1. Intermolecular Hydrogen Bonds:

• These bonds occur between molecules.
• They are responsible for many of the unusual physical properties of substances like water.
• Examples:
  • In Water ($$H_2O$$): Each water molecule can form up to four hydrogen bonds with its neighbors. The partially positive hydrogen of one water molecule is attracted to the lone pair on the oxygen of another water molecule. This extensive hydrogen bonding network explains water's high boiling point, high surface tension, and its ability to act as a solvent.
  • In Ammonia ($$NH_3$$): Nitrogen is electronegative and has a lone pair, and hydrogen bonded to it is partially positive. Ammonia molecules can form intermolecular hydrogen bonds, though they are weaker than those in water due to nitrogen's lower electronegativity compared to oxygen.
  • In Hydrogen Fluoride (HF): Fluorine is the most electronegative element, and the H-F bond is highly polar. HF molecules form strong intermolecular hydrogen bonds, leading to a high boiling point for HF compared to other hydrogen halides like HCl.
  • In Alcohols (R-OH): The presence of the -OH group allows alcohols to form intermolecular hydrogen bonds.

2. Intramolecular Hydrogen Bonds:

• These bonds occur within the same molecule.
• They are generally weaker than intermolecular hydrogen bonds because the distance between the participating electronegative atoms is usually larger, and the interaction involves different parts of the same molecule.
• Intramolecular hydrogen bonds can occur when a molecule contains both a hydrogen atom bonded to a highly electronegative atom (like -OH, -NH, -FH) and another highly electronegative atom with a lone pair, positioned such that a ring structure can be formed.
• Examples:
  • Ortho-nitrophenol ($$o-NO_2C_6H_4OH$$): The hydrogen atom of the hydroxyl (-OH) group forms a hydrogen bond with the oxygen atom of the nitro (-NO₂) group, which is located ortho to the -OH group. This forms a six-membered ring.
  • In Biomolecules: Intramolecular hydrogen bonds are crucial for maintaining the secondary and tertiary structures of proteins (e.g., alpha-helices and beta-pleated sheets) and the double helix structure of DNA.

Comparison of Strengths:

The strength of hydrogen bonds can be categorized:

• Strong H-bonds: Typically formed between F atoms and H atoms bonded to F or O (e.g., in HF, $$H_2O$$).
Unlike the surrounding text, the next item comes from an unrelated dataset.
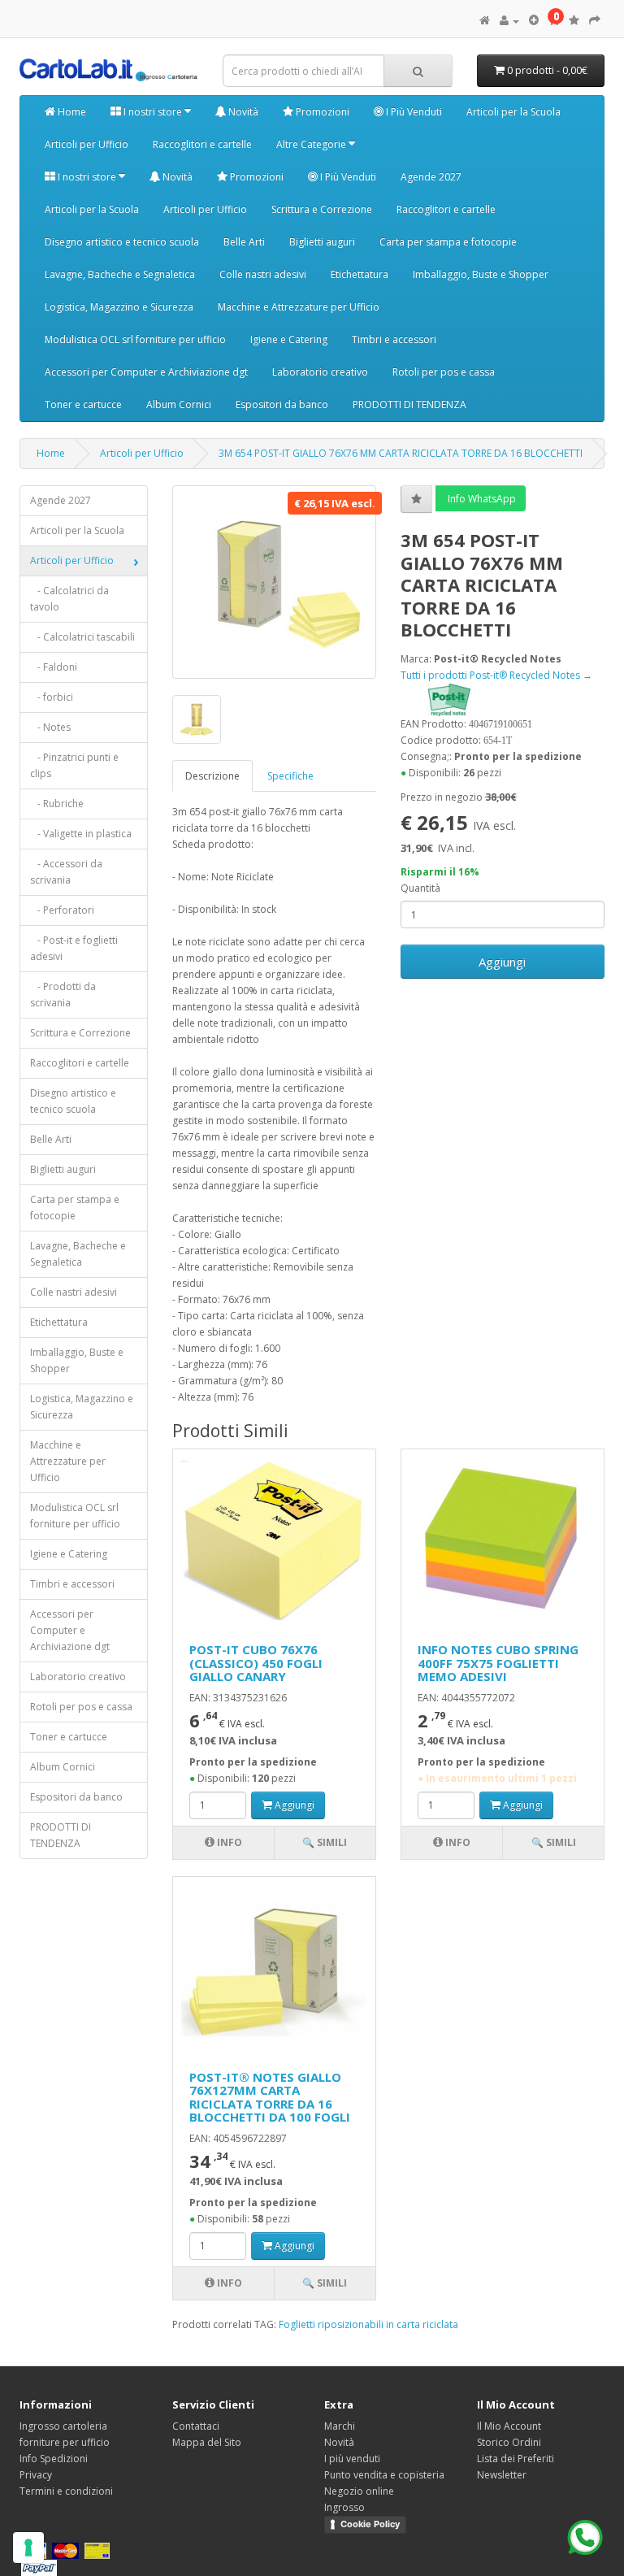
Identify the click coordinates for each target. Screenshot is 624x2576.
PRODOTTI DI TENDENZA (409, 404)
These are often considered to have some degree of covalent character.
• Moderately strong H-bonds: Formed between O or N atoms and H atoms bonded to O or N (e.g., in $$H_2O, NH_3, alcohols, amines$$).
• Weak H-bonds: Formed when the electronegative atom is less electronegative, like Chlorine (Cl) or Sulfur (S), or when hydrogen is bonded to Carbon in specific contexts (e.g., in the C-H bond of chloroform, $$CHCl_3$$). These are often referred to as weak hydrogen bonds or sometimes as dipole-dipole interactions.

Hydrogen bonding significantly impacts properties like boiling point, melting point, viscosity, solubility, and the structure of complex molecules.